SHORT TASK –
Copy the lines below word for word, starting at the line that contains "Task: Click the Rotation Y value 30.64°" and ending at the line that contains "Looking at the screenshot, I should click(139, 12).".
==============================
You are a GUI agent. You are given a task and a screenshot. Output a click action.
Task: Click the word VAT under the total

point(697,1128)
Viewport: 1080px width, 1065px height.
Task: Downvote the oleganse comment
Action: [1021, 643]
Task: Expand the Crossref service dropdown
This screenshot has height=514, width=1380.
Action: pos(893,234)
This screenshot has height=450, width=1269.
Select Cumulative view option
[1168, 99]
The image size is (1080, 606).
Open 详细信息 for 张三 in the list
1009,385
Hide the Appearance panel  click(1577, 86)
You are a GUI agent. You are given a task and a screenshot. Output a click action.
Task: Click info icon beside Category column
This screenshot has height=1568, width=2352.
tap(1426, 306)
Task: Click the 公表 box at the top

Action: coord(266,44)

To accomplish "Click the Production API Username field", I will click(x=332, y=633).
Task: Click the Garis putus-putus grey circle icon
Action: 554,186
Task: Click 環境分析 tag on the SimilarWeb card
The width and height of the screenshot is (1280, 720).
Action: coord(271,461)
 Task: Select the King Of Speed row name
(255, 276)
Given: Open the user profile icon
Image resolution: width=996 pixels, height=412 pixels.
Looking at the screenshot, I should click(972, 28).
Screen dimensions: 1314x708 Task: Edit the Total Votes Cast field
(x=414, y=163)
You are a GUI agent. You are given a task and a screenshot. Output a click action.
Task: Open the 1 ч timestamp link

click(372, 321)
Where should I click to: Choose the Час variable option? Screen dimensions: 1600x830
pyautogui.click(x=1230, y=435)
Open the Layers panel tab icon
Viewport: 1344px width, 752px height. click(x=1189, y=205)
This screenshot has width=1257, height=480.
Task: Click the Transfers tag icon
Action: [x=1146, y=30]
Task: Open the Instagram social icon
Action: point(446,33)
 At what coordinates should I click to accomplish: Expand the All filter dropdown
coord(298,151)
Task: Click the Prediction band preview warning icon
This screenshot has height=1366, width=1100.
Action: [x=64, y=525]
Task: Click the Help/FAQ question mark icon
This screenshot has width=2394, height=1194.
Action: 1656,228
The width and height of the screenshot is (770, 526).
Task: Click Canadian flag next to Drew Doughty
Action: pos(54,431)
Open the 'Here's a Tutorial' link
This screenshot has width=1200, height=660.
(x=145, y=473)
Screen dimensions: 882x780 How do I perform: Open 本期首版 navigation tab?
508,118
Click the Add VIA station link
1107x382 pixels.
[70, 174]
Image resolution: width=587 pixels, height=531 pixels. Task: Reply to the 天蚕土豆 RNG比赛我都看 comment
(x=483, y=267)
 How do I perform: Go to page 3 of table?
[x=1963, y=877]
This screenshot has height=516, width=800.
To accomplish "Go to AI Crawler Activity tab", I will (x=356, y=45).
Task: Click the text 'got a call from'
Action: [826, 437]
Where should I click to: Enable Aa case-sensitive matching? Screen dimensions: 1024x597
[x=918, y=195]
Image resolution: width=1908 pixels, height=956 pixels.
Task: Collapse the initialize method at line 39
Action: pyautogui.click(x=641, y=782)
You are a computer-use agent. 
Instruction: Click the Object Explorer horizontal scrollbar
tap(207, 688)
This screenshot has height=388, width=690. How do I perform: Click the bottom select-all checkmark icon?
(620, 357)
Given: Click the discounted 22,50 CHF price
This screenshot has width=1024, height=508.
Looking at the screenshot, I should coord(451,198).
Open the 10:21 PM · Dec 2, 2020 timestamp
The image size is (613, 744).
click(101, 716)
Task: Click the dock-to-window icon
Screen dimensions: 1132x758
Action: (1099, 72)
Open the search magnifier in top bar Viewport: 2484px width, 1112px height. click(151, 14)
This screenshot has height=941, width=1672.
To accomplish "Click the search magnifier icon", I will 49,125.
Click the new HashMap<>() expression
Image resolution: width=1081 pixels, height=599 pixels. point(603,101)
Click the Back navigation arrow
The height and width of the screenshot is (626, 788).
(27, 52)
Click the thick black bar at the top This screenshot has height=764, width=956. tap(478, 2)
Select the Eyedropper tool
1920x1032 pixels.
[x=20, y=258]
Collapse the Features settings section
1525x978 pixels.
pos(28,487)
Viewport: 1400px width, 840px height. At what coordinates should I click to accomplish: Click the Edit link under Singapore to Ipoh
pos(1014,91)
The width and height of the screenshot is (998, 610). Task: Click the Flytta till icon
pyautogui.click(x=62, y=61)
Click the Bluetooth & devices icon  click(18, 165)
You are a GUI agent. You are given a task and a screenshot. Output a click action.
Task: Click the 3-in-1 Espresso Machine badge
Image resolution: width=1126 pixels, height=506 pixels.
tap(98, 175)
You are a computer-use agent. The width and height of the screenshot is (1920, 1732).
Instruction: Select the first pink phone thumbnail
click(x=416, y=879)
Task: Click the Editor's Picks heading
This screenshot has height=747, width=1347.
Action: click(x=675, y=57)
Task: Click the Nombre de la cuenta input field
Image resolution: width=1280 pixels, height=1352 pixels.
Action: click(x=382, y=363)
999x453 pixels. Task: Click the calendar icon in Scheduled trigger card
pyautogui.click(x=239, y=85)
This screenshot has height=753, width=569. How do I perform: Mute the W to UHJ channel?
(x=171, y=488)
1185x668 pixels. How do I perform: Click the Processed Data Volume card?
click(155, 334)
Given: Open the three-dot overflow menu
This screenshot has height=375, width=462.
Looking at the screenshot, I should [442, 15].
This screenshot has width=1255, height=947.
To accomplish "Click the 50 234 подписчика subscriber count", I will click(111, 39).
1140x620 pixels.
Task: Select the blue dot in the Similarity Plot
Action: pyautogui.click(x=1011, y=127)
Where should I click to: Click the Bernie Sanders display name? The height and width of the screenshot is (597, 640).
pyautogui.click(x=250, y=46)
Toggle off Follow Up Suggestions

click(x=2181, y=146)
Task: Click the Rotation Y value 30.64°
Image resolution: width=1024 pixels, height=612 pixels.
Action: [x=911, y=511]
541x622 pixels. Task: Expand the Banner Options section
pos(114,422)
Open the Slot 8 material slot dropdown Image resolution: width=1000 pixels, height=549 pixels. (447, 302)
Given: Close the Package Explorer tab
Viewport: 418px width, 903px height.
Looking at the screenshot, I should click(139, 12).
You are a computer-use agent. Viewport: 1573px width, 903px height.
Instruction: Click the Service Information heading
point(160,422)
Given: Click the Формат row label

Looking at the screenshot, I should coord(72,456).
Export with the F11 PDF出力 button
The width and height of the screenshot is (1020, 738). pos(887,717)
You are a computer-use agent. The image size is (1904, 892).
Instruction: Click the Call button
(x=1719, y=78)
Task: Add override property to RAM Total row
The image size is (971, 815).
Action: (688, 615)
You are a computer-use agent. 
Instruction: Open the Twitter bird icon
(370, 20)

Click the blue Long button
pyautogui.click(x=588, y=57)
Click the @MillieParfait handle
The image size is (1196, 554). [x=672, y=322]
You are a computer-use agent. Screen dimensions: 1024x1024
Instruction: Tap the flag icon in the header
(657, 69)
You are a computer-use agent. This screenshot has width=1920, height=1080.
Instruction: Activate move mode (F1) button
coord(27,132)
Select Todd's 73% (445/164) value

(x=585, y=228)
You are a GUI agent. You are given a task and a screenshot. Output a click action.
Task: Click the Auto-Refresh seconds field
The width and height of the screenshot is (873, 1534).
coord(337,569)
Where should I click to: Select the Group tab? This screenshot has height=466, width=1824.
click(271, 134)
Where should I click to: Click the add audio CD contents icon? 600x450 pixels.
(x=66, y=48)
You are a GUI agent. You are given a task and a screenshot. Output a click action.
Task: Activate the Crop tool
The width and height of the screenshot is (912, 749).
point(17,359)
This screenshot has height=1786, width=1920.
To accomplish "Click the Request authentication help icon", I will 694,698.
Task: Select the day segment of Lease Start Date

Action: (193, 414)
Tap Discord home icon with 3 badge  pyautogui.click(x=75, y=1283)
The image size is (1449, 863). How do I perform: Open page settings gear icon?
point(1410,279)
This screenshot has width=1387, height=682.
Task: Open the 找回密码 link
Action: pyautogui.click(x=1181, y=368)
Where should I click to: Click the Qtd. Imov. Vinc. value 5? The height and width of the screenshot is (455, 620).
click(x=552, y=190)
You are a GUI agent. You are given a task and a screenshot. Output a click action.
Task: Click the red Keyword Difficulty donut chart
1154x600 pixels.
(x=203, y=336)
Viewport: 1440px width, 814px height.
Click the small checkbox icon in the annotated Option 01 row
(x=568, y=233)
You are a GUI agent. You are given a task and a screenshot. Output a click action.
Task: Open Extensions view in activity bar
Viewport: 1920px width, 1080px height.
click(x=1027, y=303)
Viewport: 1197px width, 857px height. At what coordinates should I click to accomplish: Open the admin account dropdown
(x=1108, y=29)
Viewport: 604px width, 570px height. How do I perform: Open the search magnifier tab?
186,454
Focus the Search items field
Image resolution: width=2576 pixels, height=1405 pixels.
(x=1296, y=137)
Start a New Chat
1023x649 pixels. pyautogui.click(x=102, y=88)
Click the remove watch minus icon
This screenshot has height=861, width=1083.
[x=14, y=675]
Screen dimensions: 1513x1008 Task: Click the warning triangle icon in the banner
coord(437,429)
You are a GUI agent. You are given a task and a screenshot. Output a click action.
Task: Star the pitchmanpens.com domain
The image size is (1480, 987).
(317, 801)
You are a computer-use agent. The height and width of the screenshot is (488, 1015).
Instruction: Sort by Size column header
==============================
ANSWER FOR THIS EXERCISE –
Task: Click the Rotation Y value 30.64°
Image resolution: width=1024 pixels, height=612 pixels.
Action: [x=911, y=511]
541x622 pixels. Task: Expand the Banner Options section
pos(114,422)
Open the Slot 8 material slot dropdown Image resolution: width=1000 pixels, height=549 pixels. (447, 302)
Given: Close the Package Explorer tab
Viewport: 418px width, 903px height.
Looking at the screenshot, I should click(139, 12).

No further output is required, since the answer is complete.